The Best Miami Vice Cocktail Recipe Riffs to Make and Drink

Once a guilty pleasure thrown back in beach bars across America, the Miami Vice has found new relevance beyond indiscriminate vacation drinking. Some pros, like bartender Joaquín Simó, have come to appreciate it in its original form: “The Miami Vice is perhaps the most perfect frozen drink ever created,” Simó has said. Others, however, have found its mashup build—half Piña Colada, half Strawberry Daiquiri—to be the perfect invitation to higher-minded experimentation, and have tweaked the two-toned drink to fit their point of view.

Consider Nico de Soto’s Wasabi + Cilantro at New York’s Mace. De Soto goes baroque, rebuilding the Piña Colada portion with bacon fat–washed rum, sous-vide plantain coconut cream, pineapple juice and cilantro tea, while the Strawberry Daiquiri half is made from strawberry purée plus an elaborate wasabi-infused rum that’s clarified with a soy milk wash. The flavors were inspired by de Soto’s travels through Sweden and Peru, he says. Guests can sample the Wasabi + Cilantro components separately or mix them together “for an explosion of flavors and complexity,” he suggests.

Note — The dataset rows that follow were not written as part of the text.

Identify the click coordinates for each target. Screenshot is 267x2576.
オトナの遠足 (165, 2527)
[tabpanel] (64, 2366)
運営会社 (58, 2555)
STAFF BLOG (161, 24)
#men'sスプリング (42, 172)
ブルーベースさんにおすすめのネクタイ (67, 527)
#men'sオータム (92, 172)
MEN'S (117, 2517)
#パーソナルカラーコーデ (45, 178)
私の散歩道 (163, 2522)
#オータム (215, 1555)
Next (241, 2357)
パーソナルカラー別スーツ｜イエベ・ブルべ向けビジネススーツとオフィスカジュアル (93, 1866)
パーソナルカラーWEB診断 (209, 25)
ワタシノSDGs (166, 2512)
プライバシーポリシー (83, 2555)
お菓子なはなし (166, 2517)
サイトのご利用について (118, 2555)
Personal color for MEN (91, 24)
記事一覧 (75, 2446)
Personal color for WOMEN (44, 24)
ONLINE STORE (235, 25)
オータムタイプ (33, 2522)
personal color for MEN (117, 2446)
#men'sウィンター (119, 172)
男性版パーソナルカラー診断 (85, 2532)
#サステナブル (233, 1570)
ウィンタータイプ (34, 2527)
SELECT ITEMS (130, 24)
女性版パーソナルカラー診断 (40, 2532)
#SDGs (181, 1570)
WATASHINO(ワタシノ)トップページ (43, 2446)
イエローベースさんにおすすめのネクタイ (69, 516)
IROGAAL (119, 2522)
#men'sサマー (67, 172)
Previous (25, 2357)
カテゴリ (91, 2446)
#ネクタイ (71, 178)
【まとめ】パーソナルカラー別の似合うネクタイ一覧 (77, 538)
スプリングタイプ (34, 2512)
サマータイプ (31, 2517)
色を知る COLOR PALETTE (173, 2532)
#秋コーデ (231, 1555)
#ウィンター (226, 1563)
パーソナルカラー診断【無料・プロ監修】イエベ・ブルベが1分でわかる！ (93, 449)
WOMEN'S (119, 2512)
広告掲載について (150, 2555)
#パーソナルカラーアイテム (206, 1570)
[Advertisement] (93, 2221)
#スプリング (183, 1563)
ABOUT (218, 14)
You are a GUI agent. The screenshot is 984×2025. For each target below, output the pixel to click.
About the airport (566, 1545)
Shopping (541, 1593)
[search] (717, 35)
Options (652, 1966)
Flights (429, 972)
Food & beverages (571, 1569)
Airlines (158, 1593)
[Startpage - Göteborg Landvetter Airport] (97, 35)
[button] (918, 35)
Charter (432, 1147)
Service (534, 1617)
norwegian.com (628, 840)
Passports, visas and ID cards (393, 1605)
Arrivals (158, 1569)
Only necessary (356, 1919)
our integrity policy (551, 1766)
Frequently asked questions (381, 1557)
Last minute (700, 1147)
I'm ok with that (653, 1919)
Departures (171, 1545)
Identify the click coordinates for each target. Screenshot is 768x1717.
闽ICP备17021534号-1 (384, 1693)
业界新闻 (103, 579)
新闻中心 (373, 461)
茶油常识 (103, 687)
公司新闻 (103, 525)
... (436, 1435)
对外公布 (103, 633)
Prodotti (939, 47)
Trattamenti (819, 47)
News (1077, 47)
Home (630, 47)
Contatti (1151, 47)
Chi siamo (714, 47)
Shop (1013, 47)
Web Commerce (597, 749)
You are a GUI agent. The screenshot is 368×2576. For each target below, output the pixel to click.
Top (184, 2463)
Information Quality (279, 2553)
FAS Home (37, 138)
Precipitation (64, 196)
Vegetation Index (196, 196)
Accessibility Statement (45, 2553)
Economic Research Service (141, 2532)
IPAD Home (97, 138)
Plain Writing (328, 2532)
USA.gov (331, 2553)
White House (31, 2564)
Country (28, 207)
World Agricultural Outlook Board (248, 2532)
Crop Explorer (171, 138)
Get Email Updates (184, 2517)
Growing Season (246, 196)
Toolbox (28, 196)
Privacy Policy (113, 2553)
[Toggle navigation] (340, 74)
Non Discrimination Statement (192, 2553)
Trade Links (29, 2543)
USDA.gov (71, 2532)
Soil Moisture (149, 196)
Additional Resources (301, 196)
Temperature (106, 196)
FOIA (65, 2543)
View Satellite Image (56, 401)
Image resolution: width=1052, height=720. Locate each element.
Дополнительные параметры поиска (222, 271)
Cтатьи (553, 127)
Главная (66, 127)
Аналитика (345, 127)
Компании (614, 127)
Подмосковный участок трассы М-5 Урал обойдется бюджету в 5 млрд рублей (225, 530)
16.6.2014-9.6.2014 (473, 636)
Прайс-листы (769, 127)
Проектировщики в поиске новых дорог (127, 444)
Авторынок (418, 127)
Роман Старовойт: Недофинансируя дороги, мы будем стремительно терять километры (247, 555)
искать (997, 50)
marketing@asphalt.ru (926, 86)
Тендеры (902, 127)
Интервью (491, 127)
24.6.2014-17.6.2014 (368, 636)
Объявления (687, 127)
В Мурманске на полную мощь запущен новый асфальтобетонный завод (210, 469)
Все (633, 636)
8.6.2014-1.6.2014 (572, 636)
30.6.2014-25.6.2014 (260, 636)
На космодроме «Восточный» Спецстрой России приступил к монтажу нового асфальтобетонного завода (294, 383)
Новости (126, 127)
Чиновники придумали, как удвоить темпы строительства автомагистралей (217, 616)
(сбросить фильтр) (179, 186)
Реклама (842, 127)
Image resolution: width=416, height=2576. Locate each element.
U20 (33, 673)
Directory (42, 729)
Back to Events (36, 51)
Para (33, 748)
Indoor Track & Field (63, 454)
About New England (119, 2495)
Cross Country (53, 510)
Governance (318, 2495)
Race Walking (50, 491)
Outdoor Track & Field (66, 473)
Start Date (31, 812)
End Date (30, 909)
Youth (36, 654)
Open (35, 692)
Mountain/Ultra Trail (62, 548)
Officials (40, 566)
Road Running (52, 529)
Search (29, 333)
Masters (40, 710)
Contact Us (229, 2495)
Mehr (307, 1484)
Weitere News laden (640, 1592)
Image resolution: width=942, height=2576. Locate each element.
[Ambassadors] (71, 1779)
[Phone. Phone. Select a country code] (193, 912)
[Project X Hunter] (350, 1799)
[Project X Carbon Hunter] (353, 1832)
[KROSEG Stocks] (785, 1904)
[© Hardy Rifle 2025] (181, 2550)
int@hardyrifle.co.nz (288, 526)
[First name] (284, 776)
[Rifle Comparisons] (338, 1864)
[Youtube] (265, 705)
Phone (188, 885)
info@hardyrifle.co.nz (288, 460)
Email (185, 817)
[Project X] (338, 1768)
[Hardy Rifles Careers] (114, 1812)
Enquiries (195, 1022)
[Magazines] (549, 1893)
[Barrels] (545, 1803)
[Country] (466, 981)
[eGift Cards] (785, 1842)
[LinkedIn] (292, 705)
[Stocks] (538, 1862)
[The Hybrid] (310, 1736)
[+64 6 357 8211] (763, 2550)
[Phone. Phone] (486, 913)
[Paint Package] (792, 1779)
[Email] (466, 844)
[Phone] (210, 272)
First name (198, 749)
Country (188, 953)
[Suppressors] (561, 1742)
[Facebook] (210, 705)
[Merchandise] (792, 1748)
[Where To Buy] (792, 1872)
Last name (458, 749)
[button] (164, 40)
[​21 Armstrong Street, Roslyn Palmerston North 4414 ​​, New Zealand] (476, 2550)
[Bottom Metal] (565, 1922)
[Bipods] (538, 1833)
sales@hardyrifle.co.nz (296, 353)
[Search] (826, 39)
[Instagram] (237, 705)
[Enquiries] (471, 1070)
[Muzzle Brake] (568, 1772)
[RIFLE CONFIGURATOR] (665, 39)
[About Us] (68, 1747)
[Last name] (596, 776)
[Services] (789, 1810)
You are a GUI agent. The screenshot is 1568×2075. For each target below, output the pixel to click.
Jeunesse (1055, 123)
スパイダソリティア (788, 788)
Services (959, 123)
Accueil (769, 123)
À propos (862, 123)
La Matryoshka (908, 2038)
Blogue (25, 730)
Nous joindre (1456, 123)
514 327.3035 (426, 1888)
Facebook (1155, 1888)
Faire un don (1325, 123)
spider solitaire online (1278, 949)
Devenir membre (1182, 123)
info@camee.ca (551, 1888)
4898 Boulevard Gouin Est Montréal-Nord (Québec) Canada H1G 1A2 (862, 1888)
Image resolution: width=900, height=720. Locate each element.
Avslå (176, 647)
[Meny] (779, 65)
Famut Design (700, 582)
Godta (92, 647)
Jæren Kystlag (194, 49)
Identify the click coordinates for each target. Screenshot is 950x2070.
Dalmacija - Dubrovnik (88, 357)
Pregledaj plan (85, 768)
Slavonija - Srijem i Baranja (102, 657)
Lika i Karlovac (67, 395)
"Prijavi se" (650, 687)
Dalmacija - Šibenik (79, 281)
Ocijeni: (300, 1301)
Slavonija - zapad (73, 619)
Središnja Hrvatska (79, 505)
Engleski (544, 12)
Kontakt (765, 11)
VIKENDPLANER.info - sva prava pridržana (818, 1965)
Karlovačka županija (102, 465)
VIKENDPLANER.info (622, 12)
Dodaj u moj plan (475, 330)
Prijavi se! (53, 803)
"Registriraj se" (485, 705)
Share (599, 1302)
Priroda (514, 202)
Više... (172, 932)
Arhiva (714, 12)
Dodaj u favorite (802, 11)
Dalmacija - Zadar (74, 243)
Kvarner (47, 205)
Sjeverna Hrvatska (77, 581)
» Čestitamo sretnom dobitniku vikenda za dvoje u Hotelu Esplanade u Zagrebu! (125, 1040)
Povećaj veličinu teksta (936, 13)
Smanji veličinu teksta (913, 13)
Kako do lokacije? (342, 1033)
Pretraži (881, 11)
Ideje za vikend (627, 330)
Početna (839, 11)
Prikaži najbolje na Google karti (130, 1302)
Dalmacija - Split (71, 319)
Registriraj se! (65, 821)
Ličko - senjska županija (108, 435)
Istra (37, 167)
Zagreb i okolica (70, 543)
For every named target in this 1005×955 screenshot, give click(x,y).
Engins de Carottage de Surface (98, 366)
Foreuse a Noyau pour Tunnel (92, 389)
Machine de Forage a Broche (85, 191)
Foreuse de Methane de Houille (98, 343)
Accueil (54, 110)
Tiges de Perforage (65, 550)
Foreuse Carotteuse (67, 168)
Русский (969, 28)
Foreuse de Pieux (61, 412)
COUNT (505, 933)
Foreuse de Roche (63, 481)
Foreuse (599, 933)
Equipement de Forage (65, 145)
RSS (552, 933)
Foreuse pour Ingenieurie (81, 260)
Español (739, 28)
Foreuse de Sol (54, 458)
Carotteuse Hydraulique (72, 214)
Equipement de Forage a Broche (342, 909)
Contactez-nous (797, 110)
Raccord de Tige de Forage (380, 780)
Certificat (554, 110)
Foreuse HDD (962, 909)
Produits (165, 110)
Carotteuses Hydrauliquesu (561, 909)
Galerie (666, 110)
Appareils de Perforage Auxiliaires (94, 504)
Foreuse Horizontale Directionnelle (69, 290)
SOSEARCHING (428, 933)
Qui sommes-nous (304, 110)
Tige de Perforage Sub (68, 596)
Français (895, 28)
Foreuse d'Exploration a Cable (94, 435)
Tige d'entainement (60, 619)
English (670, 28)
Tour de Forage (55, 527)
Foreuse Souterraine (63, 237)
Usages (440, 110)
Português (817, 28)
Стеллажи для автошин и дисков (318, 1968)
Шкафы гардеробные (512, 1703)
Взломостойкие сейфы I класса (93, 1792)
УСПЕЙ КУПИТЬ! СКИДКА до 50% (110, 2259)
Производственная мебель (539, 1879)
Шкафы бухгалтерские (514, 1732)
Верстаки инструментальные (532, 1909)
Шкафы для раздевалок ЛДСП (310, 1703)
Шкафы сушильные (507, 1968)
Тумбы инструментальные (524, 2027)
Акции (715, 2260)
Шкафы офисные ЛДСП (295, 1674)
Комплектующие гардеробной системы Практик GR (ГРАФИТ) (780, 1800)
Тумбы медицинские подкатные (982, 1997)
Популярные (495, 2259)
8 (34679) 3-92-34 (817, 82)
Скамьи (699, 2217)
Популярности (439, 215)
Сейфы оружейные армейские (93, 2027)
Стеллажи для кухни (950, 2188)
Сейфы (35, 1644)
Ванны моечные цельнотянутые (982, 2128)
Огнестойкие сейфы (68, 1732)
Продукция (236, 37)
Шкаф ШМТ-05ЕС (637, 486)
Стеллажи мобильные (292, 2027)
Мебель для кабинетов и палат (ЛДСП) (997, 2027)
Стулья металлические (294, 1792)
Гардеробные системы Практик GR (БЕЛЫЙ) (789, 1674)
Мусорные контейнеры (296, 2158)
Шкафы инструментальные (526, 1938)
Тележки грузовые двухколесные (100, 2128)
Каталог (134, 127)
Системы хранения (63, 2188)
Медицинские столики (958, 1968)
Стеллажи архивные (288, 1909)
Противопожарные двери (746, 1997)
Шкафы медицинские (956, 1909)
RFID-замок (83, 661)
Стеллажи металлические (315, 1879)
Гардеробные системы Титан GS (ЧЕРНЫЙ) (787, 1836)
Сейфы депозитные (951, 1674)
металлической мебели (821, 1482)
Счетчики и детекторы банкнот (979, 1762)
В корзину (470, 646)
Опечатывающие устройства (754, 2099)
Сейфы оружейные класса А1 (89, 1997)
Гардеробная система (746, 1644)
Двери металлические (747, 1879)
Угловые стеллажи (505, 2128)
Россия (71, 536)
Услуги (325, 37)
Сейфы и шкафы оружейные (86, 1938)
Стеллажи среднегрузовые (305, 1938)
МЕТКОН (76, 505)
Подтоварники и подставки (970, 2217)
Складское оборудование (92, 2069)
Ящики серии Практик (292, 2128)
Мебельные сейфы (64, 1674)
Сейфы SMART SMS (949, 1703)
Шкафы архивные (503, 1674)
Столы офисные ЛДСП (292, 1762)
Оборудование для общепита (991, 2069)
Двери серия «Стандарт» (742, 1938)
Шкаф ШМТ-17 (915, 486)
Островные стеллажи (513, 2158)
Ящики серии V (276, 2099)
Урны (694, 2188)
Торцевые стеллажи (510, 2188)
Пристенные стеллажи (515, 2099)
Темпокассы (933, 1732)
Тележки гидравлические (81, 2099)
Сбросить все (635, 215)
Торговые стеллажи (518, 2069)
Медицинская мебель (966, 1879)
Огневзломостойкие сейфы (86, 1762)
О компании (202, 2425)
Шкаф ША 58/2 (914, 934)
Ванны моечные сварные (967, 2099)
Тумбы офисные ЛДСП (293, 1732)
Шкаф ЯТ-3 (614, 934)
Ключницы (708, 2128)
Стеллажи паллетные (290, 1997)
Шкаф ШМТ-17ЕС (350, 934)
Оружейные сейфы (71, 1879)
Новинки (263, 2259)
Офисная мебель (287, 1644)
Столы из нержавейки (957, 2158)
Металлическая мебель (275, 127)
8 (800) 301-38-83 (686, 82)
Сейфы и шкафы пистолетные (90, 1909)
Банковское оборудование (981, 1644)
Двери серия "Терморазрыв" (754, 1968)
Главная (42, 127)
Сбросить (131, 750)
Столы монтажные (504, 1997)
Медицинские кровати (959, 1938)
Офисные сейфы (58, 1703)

While it may seem like a fool’s errand to contort a straightforward slushy classic into a complex showpiece, it’s in keeping with the bar’s menu, which emphasizes herbs, spices and flavors from around the globe, as well as de Soto’s own style, which leans hard on fat-washing and similar techniques.

But de Soto is hardly alone in the pursuit of finding ways to build a better—or at least more upscale—Miami Vice. At Cane & Table in New Orleans, local Ponchatoula-grown strawberries became the centerpiece for the Strawberry Daiquiri portion of the bar’s made-from-scratch Miami Vice. And at San Francisco’s The Beehive, a more conceptual version emerges in the Miami Nice: Guava purée is a surprising stand-in for strawberry, accompanied by allspice dram, aged rum and coconut cream. The drink is whirred together, eschewing the usual candy-striped appearance; it may drink like a cousin to the classic Miami Vice, but it doesn’t look like one. 

Likewise, the Miami Vice at Nashville’s Chopper Tiki—dubbed Milk Punch XVI—is crystal-clear, its appearance masking the complexity of the oolong-infused take on the cocktail.

Meanwhile, Brooklyn’s Rule of Thirds serves the Miami Rice. The punny name came first, says Rule of Thirds bar director Brian Evans, who admits he’s never actually tried a classic Miami Vice. However, he recognized how quickly the visual effect of a layered drink pulls people in. “It’s the ‘sizzling fajita’ effect,” says Evans. “You see it, you gotta have it, just based on how it looks.”

The drink starts with Beniotome Sesame Shochu, a barley shochu distilled with sesame seeds, and sake kasu (a byproduct of making sake) from Brooklyn Kura, brewed into a syrup “that emulates the viscosity and richness of a Coco Lopez [coconut cream].” The shochu and syrup are blended with two types of rum and pineapple, cucumber and lime juices, creating a Japanese-inflected take on a Piña Colada. It’s then swirled with a Strawberry Daiquiri purée that combines fresh strawberries with cane sugar and overproof rum.

Also in New York, Chez Zou’s Alpattah Swirl brings together the bar’s house frozen Pina Colada with its Porn Star Martini standing in for the strawberry Daiquiri portion, all served spiraled together in a Hurricane glass and topped with a float of Aperol and spoonful of arak-soaked raisins. Their Haifa Vice, meanwhile, was designed to play with the layered element of the drink. Served in a jarra pitcher, each component with its own spout, the vessel allows guests to control the amount of each drink that they pour into their glasses. 

Elsewhere, Andrew “Coco” Cordero, former bar manager of J & Tony’s in San Diego, found inspiration in Hawaii, where he first sampled a Miami Vice in late 2020. “I said, ‘Why aren’t we doing this?’” he recalls. Returning home, he was determined to find a way to make the drink fit with J & Tony’s emphasis on amari, aperitif spirits and fortified wines. The result: a Piña Colada that folds in nutty amontillado sherry and Amaro Montenegro. Meanwhile, a frozen Jungle Bird stands in for the Strawberry Daiquiri component, amped up with extra cinnamon as a nostalgic nod to the horchata that Cordero grew up drinking. “That cinnamon flavor is addicting to me,” he says.

In Cordero’s view, the Miami Vice has become an unlikely springboard for frozen innovation, allowing a sense of whimsy to lead the way ad infinitum.“It’s challenging to try to find two things that you would think don’t match, and make them play nice with each other,” he says. “That’s kind of what I think the fun and the beauty of this drink is.”

Pictured: The Alpattah Swirl at Chez Zou in New York City.